Essas eram algumas das questões e algumas das respostas automáticas que oferecia, mas no fundo ele conhecia Corinna bem demais para saber que algo tinha mudado profundamente na menina.


Algo estava errado. Corinna nunca foi nenhum pouco impulsiva, ela sempre analisava a situação.


E aquele olhar minutos antes de ela poupar a vida da oponente?

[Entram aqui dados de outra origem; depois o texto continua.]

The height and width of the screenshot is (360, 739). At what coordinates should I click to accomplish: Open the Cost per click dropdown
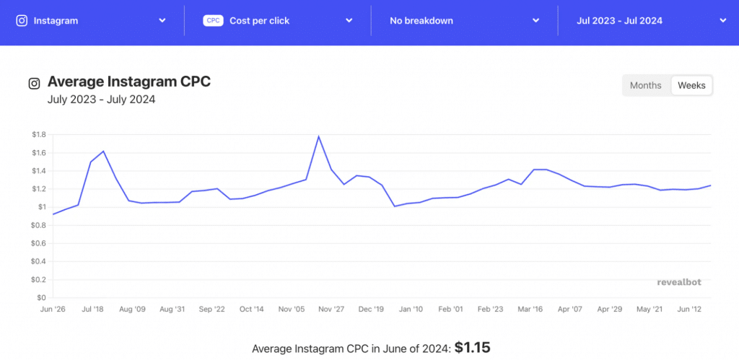278,21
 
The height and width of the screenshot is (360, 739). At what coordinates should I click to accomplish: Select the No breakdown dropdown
464,21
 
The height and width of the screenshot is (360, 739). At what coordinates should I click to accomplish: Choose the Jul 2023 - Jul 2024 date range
650,21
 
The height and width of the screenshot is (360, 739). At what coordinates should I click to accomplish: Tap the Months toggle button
645,85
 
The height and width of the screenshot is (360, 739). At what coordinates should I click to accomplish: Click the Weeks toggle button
691,85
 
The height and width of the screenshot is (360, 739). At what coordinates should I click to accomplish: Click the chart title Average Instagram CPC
129,82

Kallien não tinha mais certeza se não havia uma possibilidade de Corinna realmente dilacerar o pescoço da menina bem ali.

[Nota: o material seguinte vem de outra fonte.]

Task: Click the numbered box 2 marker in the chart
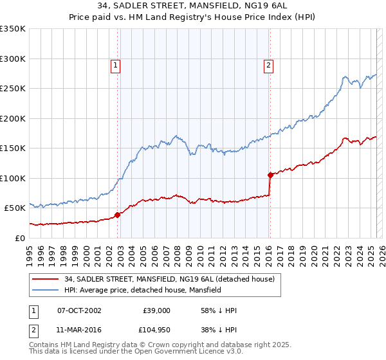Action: click(268, 64)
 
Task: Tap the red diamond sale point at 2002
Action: click(118, 215)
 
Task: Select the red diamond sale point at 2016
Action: click(270, 175)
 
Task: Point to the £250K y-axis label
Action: click(13, 89)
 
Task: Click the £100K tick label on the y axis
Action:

Entretanto, o fato mais impressionante era que Corinna nunca corria.


Não era do seu feitio correr.


Não era do seu feitio fugir.


E ela fizera aquilo.


Então, sim, algo estava muito errado.


Mas por algum motivo, não iria dizer isso à Rexta.


Além disso, não era como se Kallien estivesse em condições de julgar — a cada dia se afastava do garoto que chegara ali.
—Posso tomar conta da sua...amiga, sabe?— voz de Rexta era suave como a brisa que entrava da grande janela de seu quarto. —Só preciso que faça algo para mim.


Kallien piscou e se sentou na cama, os lençóis macios cobrindo sua nudez.


Imagens da expressão de horror no rosto de Corinna, quando ela se dera conta do que estava prestes a fazer naquele confronto, inundaram sua mente. Corinna tomando a decisão ainda que um pouco desnorteada, Corinna correndo de volta para o Galpão.

 

Todos observando. Todos atentos.

 

Correndo como se fugisse de si mesma. Do seu próprio corpo.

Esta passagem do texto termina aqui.